▶ _GIVEN EXERCISE_
Reproduce every one of the records below line for line, with the pictures omitted.

▶ _Stored dataset items_
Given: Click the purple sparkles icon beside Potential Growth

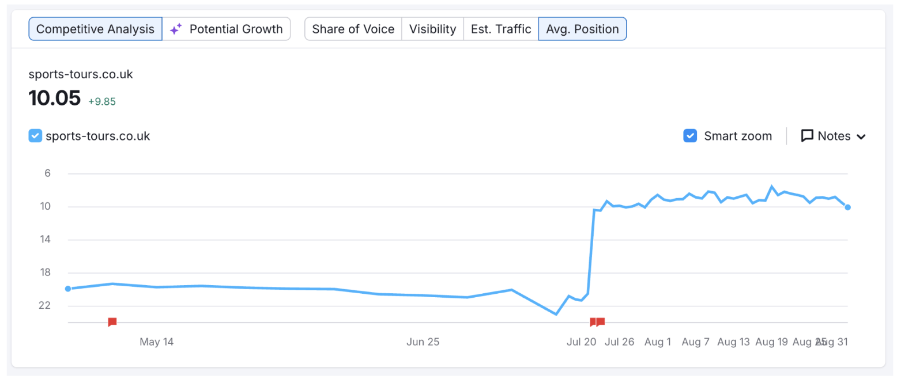Looking at the screenshot, I should [x=175, y=28].
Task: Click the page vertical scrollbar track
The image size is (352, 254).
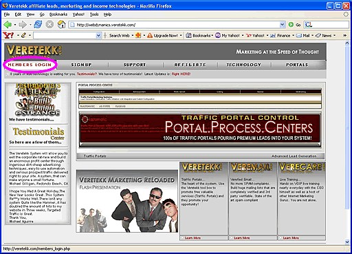Action: click(x=347, y=142)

▶ _COMPLETED EXERCISE_
Given: Click the purple sparkles icon beside Potential Growth

Looking at the screenshot, I should [x=175, y=28].
Task: Click the page vertical scrollbar track
The image size is (352, 254).
Action: click(x=347, y=142)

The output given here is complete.